ルイスはカウンターでエリサの調理を補助しながら接客をこなしている。若干ぎこちないその動きを見ながらラウラは楽しそうに1人でクスクスとほくそ笑んでいる。
満席の続くエリサの酒場、さらにお客は途切れることもなく入ってくる「ひゃぁ〜、いっぱいですねぇ…」
入り口で唖然と立ち尽くすエレナ。両親と弟を連れてエリサの店へ来てくれたのだ。
それに気がついたエリサは厨房の奥から笑顔で手を振る。調理中のため手は離せずルイスに任せることにした。
しかし店内は満席なため急いで外にあるテーブルを片付けて座ってもらった。外の席で申し訳無かったが逆に海風が気持ちいいらしく喜んでくれた。
その後、案の定カイが酔い潰れそうになったため慌ててアンネとラウラはカイを連れて早々に帰っていった。

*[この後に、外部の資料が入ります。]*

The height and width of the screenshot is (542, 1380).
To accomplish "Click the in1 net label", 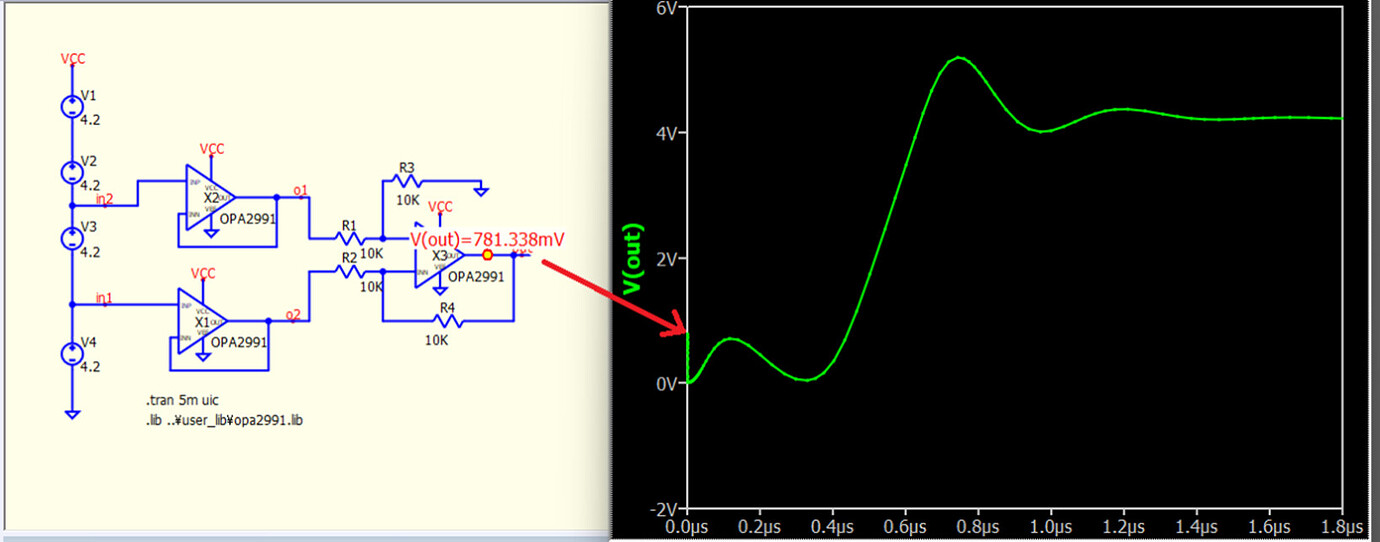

そして陽も落ち、暗くなっても酒場は賑わいお客が途切れることがない、そこへ、小綺麗な服装をし貴族らしき初老の夫婦がやって来た。旅行者と思しきその姿を見たルイスはたちどころに冷や汗をかき言葉を失った。
その老夫婦を見たまま立ち尽くすルイス。
疲れて来たのだろうか?
エリックがそう思い案内を変わろうとルイスの脇を通り過ぎる。その時ルイスが呟いた「父上、母上…」
その言葉を聞いて振り返るエリック。ルイスの父母と言えば言わずもがな、前国王アルドフ三世とその王妃様だ。
「っえ?」振り返ったエリックの脇を母と呼ばれた女性はゆっくりと、そして上品に歩き出した。そしてルイスの前に行くと優しくルイスを抱きしめたのだ。

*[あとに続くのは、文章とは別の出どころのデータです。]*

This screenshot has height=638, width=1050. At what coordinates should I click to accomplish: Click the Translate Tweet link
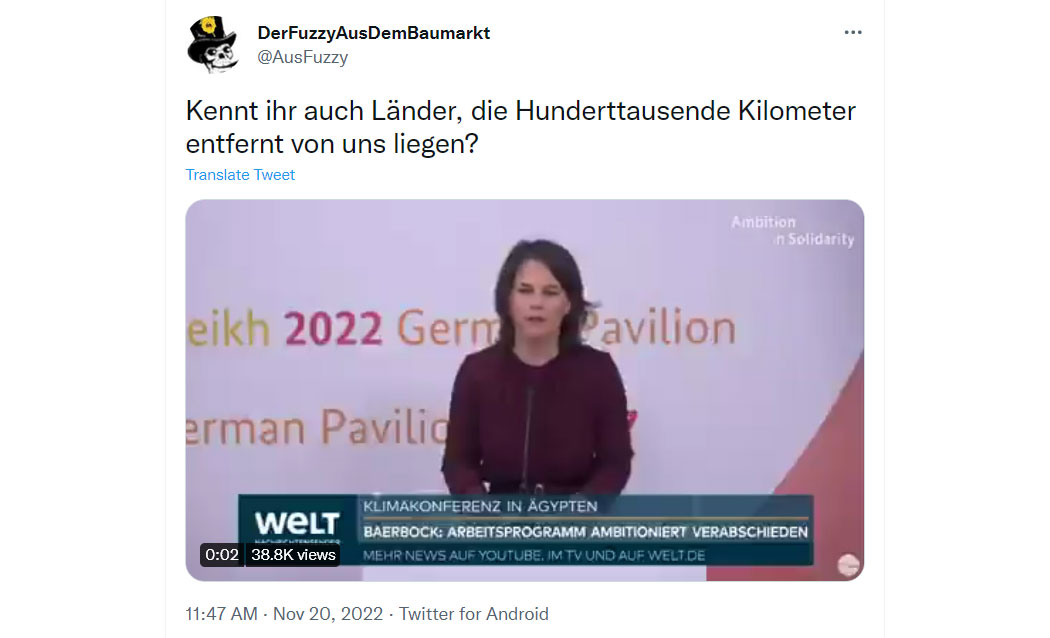(x=240, y=175)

「良かったわぁ元気そうで…」今にも泣きそうな掠れた声を出す母。
「ど、どうしてここに?」すでに王族との縁を切ったルイスには信じられない事だった夢でも見ているような錯覚に陥り言葉が出ない。
「どうしてって?…親が息子に会いに来るのに理由が必要? 突然バリエを去ったあなたをどれほど心配したか…もっと顔を見せて…」ルイスの頬に両手を当て愛しむようにルイスを見つめる。

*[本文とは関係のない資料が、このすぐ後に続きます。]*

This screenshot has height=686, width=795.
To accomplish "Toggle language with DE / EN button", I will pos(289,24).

どうやらバルサが連絡をしたらしい。王族との縁を切ったとはいえ親子であることには変わりがない。遠く離れた地で暮らす息子に一目会おうとここまで来たというのだ。
しかも護衛にカロンも来ているらしく久しぶりの嬉しい再会に疲れも吹き飛んだ。
エリサはルイスの両親の訪問に慌ててその後は仕事どころではない程落ち着きが無くなった。バリエに行ったとき母には一度会っているがまともに話もしていなかったし父に会うのはこれが初めてだ。
営業中にもかかわらず改めて結婚の挨拶をおこないエリサの料理も食べて貰った。
途中から何があったかわからない程慌てるエリサとルイス。
結局バタバタと慌ただしくエリサの酒場のオープン初日は少し早めのクローズとなった。